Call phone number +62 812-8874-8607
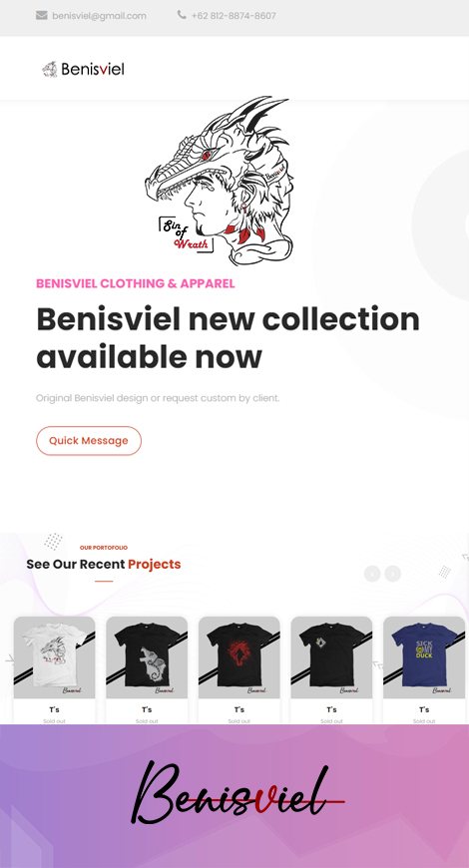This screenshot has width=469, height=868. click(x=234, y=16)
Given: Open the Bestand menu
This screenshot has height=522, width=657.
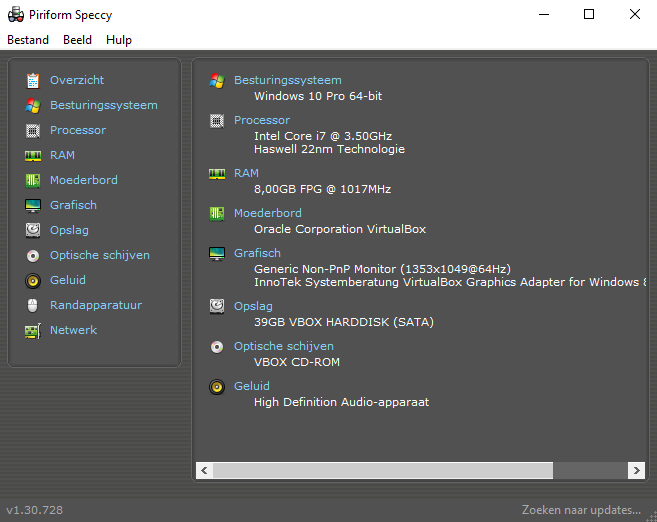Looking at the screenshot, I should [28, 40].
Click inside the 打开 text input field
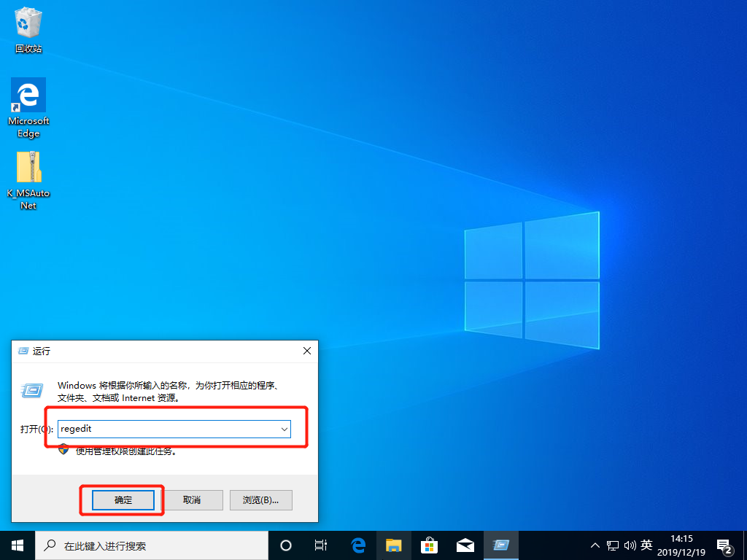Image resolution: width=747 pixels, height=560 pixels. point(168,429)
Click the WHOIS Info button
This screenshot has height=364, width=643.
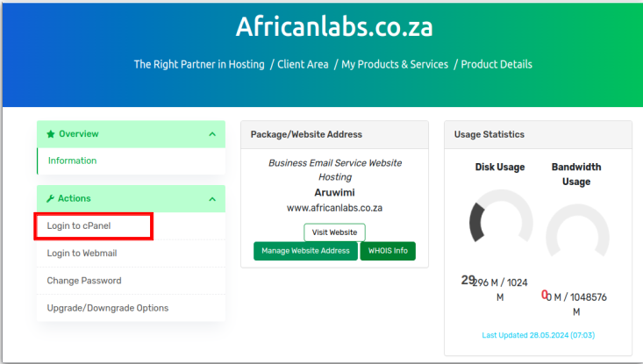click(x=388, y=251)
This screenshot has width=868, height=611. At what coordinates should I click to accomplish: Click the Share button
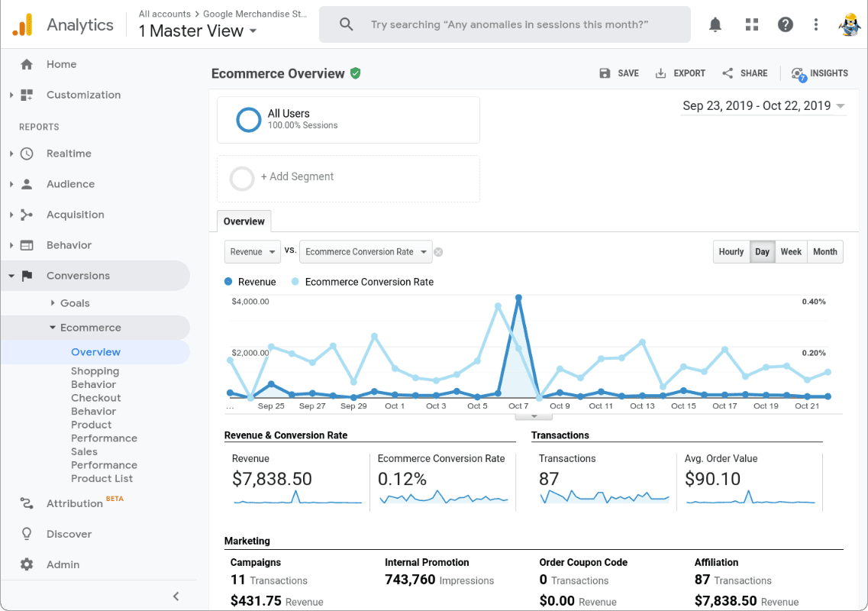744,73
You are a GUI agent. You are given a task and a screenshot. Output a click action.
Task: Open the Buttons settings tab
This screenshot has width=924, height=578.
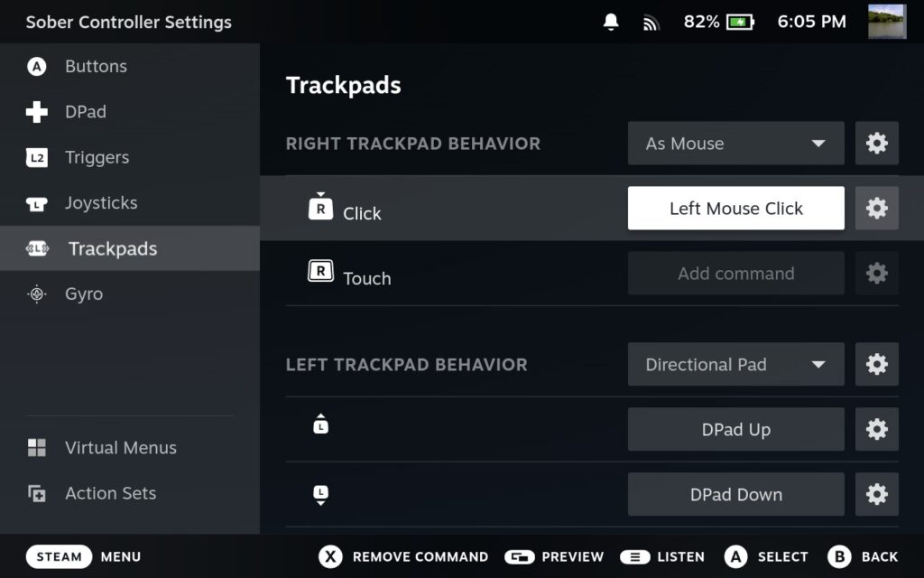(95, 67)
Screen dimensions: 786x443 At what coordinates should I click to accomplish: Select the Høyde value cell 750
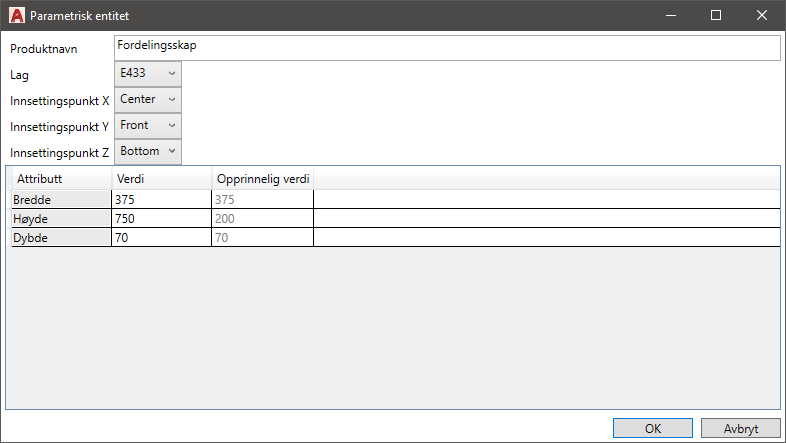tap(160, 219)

+-------+

From the entries above, list each line with "Open" in it.

Given: Open the Bestand menu
Task: Open the Buttons settings tab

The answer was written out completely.